The technology focuses on optimizing inference scheduling and compilation for deep-learning models to minimize latency and maximize resource utilization. Traditional compilers often transform models for single accelerators, limiting parallel execution across heterogeneous devices. This invention addresses the challenge of executing multiple models concurrently on diverse accelerators, such as NVIDIA Jetson Nano and Google Coral Edge TPU, which often results in inefficient resource allocation.
Key objectives include maximizing system throughput, reducing response times, and improving execution management. The technology automatically partitions deep-learning models into units executable by different accelerators, considering computational characteristics and performance. This reduces AI application development time and enhances performance, enabling concurrent model execution even without high-performance GPUs.

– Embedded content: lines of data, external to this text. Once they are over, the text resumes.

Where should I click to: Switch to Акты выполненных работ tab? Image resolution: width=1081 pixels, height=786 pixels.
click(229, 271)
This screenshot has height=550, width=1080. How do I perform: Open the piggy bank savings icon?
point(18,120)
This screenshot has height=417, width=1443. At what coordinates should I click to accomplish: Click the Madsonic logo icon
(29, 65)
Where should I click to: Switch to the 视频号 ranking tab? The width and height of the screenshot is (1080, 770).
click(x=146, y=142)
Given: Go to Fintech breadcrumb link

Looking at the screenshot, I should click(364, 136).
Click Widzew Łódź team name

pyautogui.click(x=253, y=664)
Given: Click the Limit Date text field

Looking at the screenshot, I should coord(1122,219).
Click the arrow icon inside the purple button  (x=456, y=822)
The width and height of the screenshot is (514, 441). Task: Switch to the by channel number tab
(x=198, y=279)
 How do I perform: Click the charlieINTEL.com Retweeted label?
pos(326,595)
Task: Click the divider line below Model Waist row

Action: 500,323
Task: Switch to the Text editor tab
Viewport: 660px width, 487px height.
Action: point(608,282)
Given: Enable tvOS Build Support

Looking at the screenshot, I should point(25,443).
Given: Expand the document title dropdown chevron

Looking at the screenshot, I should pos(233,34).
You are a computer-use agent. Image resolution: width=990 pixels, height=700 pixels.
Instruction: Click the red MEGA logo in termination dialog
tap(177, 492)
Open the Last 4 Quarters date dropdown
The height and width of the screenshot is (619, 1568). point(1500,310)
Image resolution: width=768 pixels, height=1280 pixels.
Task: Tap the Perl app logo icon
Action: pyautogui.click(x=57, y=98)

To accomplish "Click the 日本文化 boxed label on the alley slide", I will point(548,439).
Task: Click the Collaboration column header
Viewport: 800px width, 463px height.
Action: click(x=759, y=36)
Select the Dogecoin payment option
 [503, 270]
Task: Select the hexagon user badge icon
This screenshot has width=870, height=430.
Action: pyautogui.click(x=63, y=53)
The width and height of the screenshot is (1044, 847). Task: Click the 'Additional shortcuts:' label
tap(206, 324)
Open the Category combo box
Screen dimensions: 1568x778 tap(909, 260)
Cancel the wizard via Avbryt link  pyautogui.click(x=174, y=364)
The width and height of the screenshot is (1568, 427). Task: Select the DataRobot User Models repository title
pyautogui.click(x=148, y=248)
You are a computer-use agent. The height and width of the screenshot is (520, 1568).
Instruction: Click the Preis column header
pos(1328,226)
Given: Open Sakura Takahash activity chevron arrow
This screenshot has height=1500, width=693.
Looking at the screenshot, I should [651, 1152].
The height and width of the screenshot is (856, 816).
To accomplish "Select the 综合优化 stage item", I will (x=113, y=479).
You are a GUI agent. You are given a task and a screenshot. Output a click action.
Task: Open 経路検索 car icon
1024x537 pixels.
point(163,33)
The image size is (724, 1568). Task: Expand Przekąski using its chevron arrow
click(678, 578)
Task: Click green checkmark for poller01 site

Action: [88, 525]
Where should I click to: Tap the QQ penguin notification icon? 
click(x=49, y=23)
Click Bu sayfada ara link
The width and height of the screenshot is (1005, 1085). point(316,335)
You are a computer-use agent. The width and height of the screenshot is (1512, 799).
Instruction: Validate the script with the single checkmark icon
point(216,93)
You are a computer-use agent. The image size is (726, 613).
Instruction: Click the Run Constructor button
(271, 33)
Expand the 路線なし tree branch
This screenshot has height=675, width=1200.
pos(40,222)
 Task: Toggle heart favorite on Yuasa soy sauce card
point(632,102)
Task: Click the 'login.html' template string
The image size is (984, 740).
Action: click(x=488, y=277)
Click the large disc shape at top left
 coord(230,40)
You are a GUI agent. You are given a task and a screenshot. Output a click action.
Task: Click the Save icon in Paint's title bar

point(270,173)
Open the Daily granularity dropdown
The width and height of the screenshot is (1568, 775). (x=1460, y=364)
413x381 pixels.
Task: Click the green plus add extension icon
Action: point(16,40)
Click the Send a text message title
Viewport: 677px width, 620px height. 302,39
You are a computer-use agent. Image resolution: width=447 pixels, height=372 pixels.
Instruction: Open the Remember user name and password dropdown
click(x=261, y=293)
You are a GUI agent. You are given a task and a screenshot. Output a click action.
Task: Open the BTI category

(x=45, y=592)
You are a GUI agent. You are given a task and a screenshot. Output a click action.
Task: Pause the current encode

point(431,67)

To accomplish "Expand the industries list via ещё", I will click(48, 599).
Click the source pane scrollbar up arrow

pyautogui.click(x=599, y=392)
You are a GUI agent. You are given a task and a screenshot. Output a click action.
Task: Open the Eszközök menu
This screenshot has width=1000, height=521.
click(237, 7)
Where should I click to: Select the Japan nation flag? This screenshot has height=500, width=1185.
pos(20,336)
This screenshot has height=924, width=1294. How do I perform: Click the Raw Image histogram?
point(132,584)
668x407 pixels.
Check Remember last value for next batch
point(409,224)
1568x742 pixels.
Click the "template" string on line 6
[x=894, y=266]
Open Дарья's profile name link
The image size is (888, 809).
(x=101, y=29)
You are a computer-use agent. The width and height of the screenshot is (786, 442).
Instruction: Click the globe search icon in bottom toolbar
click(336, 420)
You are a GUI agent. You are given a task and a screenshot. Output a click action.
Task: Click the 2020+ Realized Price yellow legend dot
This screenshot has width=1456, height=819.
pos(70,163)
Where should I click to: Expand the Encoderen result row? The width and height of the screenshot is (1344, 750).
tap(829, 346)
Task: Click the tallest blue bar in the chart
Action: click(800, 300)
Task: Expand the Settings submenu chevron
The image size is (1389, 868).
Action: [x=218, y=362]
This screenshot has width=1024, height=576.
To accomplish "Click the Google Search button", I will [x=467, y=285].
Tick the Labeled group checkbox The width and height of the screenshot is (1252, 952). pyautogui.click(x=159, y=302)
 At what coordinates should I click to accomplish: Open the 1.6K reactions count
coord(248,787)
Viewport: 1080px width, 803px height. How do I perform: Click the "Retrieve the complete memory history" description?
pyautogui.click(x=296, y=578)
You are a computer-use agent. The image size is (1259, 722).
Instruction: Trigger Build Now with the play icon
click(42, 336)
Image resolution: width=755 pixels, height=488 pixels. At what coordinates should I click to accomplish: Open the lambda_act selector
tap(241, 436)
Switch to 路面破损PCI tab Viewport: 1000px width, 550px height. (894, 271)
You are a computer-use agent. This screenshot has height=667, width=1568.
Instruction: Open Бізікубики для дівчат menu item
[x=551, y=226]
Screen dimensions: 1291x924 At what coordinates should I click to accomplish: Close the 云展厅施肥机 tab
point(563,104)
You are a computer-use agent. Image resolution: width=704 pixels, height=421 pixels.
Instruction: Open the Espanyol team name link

The method involves transforming models into partitions executable on accelerators, deploying them based on execution order and dependencies, and executing them in parallel. The partition includes code optimized for specific accelerators, generated through hardware-independent graph optimization. The performance model considers execution time, data transmission, and retrieval times, ensuring minimal wait times and efficient resource utilization.
The apparatus includes a deep-learning compiler, a partition deployment module, and a multi-model execution module. These components work together to manage and execute model partitions across accelerators. The system monitors accelerator performance to refine the partition performance model, ensuring efficient parallel execution. Results are generated upon completion of the last partition, maximizing concurrency and system responsiveness.